Student protests spread to more than 100 campuses nationwide

Demands range from changing mascots to changing presidents

Inspired by students at the University of Missouri, student activists at other schools say they also experience cultures of racism and sexism. The students are demanding administrators take stronger action—or threatening to oust the leaders altogether.

By some estimates, the protests have spread to more than 100 campuses nationwide since the University of Missouri's chancellor and system president resigned on November 9.

Here is a roundup of some examples from the last week.

A group of black ministers at New Jersey-based Kean University is calling for President Dawood Farahi to resign, saying that he has not taken sufficient action to protect black students from threats to their safety.

The interim president of Towson University in Maryland signed a pledge to address concerns of black students and others after hours of reviewing, editing, and negotiating in his office. Interim president Timothy Chandler says that if he does not uphold his pledge, he will resign.

In California, Occidental College students held sit-ins and protests for several days until last Thursday, when leaders agreed to several student demands. Among other changes, the administration promoted the chief diversity officer to a vice president and increased funding for support services. However, the board refused to fire President Jonathan Veitch, saying he is doing a good job as leader.
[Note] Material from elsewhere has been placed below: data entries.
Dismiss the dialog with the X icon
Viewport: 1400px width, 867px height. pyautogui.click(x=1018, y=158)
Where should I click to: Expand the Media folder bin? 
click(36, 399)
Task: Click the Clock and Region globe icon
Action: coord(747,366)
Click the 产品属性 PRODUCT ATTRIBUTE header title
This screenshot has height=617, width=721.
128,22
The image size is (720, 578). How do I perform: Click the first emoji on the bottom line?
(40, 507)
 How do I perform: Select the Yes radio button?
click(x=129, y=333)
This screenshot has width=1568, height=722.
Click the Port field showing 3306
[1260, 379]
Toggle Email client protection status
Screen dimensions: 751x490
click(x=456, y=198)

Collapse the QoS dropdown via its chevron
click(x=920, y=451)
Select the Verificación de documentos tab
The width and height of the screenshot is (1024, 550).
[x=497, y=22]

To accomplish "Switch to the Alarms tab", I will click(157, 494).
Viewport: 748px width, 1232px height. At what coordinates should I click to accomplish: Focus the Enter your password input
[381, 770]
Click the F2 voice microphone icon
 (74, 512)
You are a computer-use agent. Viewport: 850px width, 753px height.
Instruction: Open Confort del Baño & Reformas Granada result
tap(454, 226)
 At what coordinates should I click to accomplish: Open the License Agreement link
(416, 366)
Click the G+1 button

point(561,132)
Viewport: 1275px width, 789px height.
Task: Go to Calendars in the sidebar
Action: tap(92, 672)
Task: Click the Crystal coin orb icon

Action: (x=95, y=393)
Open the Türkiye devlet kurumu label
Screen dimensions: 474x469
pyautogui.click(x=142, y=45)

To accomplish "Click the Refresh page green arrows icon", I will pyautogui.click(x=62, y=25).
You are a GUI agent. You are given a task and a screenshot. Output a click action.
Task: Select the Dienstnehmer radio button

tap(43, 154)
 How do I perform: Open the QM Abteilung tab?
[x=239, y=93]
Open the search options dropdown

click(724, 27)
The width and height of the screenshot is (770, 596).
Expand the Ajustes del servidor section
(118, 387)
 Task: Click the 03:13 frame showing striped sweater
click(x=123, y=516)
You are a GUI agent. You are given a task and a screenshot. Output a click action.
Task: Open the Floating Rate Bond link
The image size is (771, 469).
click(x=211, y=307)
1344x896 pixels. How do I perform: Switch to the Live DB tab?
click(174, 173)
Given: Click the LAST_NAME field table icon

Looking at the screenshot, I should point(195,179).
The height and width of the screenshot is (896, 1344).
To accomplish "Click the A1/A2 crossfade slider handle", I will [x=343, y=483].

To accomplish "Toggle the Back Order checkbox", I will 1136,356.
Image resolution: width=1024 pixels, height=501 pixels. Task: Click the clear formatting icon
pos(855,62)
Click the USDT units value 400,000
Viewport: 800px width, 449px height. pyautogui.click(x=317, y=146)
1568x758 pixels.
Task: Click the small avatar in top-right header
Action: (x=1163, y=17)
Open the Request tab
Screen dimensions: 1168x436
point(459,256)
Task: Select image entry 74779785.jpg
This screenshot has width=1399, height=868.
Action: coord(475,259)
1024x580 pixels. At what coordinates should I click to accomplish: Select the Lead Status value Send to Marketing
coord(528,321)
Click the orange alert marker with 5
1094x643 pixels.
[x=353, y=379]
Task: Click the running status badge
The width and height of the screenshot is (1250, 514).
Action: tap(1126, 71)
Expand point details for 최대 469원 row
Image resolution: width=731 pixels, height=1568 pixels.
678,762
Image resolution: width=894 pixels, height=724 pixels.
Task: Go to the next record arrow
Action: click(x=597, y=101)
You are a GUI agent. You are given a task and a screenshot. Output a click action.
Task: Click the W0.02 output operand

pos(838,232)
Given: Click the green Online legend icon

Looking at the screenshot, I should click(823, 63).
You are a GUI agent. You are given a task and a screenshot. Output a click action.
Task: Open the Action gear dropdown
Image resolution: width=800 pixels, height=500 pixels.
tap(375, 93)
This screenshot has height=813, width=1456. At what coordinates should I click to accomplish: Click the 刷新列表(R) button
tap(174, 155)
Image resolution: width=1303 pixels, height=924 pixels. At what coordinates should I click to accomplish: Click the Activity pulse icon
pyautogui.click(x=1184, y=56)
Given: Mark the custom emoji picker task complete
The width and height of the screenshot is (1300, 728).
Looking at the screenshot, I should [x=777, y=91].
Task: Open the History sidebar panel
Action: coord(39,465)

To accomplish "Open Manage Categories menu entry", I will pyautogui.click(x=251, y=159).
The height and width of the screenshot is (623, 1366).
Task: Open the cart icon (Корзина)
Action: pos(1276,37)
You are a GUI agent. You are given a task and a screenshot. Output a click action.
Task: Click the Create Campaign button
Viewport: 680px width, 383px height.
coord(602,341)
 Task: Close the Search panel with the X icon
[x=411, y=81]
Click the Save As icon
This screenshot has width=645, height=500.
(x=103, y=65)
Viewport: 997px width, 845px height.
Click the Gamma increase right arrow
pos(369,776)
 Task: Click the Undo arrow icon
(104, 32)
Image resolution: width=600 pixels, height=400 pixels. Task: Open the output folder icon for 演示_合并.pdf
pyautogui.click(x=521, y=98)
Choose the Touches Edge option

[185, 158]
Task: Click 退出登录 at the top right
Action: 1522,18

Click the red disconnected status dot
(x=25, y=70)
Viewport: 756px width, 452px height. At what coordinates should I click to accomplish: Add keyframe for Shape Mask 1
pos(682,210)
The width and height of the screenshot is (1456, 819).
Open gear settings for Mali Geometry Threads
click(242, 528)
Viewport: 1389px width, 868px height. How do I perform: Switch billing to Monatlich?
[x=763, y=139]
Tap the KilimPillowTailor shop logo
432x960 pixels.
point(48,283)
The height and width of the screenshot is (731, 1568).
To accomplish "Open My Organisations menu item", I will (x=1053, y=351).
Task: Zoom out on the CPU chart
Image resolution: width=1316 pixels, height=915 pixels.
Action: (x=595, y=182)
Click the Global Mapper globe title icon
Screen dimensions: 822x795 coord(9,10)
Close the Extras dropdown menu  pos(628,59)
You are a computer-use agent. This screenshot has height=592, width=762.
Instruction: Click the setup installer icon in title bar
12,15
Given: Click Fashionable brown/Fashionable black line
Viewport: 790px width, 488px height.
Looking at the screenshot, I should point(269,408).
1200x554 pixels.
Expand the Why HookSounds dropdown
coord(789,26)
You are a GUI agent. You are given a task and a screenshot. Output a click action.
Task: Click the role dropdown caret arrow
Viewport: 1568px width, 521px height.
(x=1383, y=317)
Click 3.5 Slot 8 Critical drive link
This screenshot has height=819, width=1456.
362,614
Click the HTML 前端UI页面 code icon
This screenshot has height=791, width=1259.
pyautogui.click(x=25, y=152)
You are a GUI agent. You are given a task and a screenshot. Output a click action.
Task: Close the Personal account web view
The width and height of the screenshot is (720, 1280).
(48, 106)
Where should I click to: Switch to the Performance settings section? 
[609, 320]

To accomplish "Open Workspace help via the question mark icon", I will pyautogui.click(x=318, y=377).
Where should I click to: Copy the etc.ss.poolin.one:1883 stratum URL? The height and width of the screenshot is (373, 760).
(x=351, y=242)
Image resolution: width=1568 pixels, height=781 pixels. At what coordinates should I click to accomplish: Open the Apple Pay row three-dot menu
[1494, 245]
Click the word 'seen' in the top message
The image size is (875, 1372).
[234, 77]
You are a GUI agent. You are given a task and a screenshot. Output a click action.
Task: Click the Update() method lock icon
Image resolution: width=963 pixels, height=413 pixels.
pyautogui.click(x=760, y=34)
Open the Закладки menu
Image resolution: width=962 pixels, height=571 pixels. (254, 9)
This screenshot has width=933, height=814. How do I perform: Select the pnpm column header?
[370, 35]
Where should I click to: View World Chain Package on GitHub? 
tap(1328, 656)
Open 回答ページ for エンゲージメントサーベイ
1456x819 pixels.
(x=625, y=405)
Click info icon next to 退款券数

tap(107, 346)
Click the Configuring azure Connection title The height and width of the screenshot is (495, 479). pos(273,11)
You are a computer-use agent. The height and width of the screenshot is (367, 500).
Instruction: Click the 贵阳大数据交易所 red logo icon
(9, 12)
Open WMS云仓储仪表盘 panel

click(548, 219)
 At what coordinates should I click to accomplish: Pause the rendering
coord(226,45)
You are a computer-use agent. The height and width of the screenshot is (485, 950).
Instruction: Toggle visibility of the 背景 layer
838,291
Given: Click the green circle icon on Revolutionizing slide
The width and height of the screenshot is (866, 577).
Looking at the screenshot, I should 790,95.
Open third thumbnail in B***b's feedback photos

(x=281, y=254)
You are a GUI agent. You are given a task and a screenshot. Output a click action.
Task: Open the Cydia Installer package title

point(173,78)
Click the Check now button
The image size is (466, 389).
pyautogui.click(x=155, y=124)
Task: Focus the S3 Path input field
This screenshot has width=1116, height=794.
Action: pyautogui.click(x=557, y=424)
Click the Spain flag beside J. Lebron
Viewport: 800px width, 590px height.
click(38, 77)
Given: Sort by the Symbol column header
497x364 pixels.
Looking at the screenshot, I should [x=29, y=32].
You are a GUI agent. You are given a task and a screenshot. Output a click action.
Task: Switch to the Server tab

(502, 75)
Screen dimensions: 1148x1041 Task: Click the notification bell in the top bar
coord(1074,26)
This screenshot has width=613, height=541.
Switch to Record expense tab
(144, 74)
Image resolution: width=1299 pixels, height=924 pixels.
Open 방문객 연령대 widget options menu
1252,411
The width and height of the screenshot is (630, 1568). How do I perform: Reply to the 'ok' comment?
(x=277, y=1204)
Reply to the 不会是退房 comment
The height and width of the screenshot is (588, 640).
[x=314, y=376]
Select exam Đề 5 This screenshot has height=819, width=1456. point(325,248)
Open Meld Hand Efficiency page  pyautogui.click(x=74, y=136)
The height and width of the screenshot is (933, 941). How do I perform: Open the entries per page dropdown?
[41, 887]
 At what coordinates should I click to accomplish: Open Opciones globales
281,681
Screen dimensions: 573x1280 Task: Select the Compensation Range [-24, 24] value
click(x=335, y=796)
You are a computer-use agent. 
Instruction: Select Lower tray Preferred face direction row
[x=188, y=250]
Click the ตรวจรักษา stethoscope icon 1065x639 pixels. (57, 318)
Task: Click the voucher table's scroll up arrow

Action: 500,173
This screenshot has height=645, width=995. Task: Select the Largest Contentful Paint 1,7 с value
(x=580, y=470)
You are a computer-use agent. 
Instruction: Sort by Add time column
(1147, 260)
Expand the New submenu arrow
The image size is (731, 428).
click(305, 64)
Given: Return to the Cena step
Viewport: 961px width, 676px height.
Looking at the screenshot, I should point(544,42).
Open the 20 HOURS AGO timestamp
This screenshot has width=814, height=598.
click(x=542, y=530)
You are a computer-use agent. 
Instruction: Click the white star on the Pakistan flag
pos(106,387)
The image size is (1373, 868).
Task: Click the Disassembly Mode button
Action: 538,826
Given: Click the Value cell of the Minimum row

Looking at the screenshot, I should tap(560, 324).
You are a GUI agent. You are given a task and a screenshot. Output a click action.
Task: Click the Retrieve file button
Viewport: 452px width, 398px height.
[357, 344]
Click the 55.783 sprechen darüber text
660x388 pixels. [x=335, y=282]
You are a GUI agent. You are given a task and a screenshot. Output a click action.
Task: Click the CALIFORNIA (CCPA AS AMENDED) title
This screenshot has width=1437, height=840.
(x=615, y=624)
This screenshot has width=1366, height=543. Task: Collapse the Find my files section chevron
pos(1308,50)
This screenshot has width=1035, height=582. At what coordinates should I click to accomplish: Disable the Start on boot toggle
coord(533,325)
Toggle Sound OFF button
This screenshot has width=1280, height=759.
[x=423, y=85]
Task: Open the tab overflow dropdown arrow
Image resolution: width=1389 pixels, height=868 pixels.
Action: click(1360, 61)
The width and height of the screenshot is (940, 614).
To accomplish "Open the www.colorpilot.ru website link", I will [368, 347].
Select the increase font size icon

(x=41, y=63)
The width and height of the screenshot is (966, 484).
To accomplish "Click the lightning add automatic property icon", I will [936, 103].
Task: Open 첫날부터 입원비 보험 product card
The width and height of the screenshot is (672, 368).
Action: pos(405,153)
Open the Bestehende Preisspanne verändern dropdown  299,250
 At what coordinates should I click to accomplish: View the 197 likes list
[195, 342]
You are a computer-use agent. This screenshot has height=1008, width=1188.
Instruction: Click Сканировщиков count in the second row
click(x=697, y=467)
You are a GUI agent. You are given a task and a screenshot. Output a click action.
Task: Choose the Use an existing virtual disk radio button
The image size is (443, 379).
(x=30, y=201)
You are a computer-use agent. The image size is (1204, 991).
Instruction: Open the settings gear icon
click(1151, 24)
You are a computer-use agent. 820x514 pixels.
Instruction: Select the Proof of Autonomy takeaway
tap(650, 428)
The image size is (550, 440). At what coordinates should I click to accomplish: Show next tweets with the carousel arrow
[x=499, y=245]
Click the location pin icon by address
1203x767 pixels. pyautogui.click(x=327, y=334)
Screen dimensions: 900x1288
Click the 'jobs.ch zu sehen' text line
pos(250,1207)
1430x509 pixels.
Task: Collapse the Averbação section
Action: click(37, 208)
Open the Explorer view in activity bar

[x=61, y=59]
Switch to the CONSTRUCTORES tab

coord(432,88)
As protests spread, students aim to oust leaders at other campuses

In Massachusetts, between 300 and 500 Smith College students participated in a sit-in to share their thoughts and experiences on race.

Amherst College students protested Lord Jeff, the school's unofficial mascot—and a group of faculty members voted to drop Lord Jeff last week. The mascot is named after Lord Jeffrey Amherst, who is thought to have endorsed spreading smallpox among Native Americans with infected blankets. 

Black law professors at Harvard University awoke last week to find black tape over their portraits. Hundreds of students, faculty, and community members gathered to discuss issues of race on the campus.

Princeton University students held a 32-hour sit-in in the president's office until leaders agreed to consider removing President Woodrow Wilson's name from some locations on campus for his "racist legacy" (Curwen, et al., Los Angeles Times, 11/18; Campbell, Baltimore Sun, 11/19; Jaschik, Inside Higher Ed, 11/20).